*How to complete this task*
Comb through the entries for "right" and pull out each line that holds it.

*Exercise input*
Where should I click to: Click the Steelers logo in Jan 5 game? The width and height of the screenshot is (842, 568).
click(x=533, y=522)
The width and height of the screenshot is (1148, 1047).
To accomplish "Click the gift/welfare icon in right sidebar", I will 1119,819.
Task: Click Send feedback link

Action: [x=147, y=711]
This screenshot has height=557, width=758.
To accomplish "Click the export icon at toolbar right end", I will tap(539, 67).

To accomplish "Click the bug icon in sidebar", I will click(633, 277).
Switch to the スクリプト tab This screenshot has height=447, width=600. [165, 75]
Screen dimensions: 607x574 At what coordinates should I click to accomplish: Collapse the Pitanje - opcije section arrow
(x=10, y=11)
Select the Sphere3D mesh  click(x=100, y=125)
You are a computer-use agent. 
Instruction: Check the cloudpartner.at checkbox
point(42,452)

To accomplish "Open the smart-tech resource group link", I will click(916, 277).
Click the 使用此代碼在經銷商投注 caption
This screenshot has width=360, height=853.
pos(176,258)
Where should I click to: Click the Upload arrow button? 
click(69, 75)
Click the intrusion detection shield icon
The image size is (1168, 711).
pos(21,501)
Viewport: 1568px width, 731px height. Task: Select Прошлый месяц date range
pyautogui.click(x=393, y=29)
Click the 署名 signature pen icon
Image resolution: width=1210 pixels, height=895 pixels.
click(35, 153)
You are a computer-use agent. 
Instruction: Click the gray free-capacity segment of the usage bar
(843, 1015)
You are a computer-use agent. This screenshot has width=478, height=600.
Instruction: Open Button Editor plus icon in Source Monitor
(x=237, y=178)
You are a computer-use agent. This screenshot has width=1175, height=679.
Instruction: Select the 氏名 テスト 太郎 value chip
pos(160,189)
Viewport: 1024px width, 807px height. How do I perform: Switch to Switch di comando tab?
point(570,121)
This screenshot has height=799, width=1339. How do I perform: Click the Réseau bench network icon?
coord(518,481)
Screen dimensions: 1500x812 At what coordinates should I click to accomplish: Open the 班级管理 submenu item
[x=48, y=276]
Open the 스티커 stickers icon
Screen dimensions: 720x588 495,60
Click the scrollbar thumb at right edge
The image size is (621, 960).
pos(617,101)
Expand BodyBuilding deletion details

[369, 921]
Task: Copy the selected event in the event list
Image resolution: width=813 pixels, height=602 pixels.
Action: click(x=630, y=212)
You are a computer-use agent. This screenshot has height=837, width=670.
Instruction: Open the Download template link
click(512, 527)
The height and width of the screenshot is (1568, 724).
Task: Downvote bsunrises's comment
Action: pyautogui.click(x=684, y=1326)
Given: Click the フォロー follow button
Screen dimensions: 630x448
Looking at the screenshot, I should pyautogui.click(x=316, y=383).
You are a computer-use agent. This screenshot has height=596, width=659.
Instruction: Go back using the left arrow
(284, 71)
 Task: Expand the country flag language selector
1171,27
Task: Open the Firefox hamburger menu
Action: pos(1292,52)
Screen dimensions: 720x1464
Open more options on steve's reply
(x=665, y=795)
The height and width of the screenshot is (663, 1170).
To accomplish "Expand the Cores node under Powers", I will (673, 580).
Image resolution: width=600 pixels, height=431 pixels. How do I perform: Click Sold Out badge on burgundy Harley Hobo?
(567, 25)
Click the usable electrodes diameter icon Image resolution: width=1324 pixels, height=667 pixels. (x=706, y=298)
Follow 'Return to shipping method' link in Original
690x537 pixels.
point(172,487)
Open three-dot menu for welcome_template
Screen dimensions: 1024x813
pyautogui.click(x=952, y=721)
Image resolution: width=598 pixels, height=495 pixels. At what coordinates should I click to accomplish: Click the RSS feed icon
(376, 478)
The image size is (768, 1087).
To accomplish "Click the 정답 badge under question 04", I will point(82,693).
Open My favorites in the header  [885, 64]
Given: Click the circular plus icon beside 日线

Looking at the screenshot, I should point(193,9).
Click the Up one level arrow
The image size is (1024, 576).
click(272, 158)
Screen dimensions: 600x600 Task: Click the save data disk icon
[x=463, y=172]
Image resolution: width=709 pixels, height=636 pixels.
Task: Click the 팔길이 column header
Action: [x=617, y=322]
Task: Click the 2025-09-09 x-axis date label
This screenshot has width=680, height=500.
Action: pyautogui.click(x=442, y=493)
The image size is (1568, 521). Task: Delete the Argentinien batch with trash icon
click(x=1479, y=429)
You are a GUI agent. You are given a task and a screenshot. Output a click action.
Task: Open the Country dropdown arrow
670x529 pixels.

*Answer section*
To accomplish "Click the gift/welfare icon in right sidebar", I will 1119,819.
To accomplish "Click the export icon at toolbar right end", I will tap(539, 67).
Click the scrollbar thumb at right edge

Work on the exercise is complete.